Опыт истории, который открывался моим глазам, понуждал к сравнениям. Сослагательное наклонение, противопоказанное истории, являлось, готовое к услугам, и предлагало спросить себя самого, возможно ли такое на нашей родине.
Конечно, гигантский конгломерат Союза был неоднороден; тем не менее мы тогда мыслили его как целое — при безусловно решающей роли России. Именно это последнее обстоятельство склоняло меня предположить, что подобное мощное движение снизу у нас немыслимо. И действительно, здание социалистической империи начало разрушаться сверху — при пассивном безразличии инертного народного ядра. Московская поддержка, оказанная Ельцину в критические моменты, сама была верхушечной, интеллигентской. Когда же спросили у народа, то — к интеллигентскому же удивлению — большинство послало в первый свободный парламент страны жириновцев да зюгановцев. Неспособность к социальной инициативе, закрепленная долгими десятилетиями подавления и страха, с одной стороны, и прекрасно ухоженное имперское сознание — с другой, были, на мой взгляд, главными причинами массового исторического бездействия.
Вот почему картина самоорганизованной стихии, если не всенародного, то во всяком случае массового движения, которое одерживало одну победу за другой, и рожденного им чувства внутренней свободы и собственного достоинства — эта картина была особенно впечатляющей.
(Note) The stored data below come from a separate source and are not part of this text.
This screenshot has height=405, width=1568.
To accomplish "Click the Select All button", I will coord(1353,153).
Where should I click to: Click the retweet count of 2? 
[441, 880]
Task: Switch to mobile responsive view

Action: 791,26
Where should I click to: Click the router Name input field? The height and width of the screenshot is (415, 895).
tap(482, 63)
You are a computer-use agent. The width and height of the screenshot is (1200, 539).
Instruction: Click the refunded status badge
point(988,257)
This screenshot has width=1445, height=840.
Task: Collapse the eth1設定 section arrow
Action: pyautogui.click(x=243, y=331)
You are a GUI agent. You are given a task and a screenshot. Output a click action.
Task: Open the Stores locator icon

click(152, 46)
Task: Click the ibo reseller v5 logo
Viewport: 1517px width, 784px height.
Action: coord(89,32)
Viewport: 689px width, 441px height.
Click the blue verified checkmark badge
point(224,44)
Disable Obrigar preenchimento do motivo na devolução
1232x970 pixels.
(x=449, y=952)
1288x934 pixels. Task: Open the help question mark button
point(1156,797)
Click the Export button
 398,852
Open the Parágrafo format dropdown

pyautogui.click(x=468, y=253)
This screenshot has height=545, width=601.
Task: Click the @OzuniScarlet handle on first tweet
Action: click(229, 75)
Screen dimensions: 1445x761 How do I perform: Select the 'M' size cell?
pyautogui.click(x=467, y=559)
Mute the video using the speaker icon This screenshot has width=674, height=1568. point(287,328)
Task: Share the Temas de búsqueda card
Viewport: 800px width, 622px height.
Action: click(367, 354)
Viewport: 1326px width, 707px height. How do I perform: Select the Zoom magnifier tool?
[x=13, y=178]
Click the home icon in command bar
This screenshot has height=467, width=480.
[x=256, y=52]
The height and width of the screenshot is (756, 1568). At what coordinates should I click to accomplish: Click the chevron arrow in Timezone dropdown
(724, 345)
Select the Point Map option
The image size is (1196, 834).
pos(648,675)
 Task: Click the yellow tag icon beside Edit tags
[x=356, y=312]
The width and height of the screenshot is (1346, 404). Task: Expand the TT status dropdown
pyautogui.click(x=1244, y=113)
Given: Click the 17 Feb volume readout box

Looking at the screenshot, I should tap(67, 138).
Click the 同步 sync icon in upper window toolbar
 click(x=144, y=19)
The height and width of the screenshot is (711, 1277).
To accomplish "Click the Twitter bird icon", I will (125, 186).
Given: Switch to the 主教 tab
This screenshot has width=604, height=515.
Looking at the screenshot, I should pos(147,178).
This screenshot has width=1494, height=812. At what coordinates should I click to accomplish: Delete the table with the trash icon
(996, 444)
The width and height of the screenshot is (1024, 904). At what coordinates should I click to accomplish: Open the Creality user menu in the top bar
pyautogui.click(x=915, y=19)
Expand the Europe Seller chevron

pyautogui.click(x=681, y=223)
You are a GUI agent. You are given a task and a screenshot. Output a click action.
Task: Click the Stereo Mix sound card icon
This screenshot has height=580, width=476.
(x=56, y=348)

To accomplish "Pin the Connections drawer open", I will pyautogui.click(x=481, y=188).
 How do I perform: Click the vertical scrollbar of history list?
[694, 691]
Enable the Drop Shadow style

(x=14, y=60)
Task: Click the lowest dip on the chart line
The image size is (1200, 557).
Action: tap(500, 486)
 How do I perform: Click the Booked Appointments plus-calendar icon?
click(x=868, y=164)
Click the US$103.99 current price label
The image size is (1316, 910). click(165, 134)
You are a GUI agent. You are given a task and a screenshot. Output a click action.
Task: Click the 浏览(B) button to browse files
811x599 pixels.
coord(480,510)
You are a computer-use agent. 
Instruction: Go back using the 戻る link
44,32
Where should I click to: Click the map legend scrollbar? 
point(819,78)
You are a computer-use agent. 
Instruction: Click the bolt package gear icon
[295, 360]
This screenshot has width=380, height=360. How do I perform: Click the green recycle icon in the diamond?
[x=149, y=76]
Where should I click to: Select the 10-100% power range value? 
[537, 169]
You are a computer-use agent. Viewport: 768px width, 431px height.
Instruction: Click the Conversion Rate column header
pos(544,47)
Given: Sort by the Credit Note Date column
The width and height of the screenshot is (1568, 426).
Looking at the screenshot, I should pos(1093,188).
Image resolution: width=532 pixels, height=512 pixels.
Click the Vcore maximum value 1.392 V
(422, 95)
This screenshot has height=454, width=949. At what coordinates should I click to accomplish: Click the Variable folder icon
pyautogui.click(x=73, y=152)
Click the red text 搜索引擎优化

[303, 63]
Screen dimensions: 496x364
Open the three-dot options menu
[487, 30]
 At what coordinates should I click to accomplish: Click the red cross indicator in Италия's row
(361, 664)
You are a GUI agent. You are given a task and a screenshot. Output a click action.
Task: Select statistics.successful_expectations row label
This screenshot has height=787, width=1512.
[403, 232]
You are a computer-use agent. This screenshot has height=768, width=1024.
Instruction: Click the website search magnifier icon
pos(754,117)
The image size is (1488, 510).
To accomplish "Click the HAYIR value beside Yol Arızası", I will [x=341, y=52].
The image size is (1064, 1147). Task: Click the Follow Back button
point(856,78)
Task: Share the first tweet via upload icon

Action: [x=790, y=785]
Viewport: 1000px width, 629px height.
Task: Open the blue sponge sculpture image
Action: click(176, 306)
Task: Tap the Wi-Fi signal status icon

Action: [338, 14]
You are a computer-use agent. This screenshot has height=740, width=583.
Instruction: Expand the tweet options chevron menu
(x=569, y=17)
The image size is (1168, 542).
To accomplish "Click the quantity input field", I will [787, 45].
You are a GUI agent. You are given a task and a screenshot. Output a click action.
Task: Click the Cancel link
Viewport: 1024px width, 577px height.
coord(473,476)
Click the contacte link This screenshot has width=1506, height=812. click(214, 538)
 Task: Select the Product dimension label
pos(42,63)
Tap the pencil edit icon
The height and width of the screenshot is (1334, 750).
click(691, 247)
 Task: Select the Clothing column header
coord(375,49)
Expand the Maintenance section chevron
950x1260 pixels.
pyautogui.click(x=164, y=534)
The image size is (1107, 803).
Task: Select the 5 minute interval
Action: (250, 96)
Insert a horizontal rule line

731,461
До сих пор никто не сказал внятно, насколько реальной была угроза советского военного вмешательства и почему именно генерал Ярузельский, введя военное положение, преломил ход событий. Полагаю, что угроза была реальной и, возможно, советское вторжение было бы наиболее кровопролитным из всех, которые удалось устроить. Образ генерала двоится — то ли реакционный коммунист, подавивший мирную революцию Солидарности, то ли тайный спаситель отечества; трудно что‑либо разглядеть за темными очками, которые он, кажется, не снимает даже во сне[62].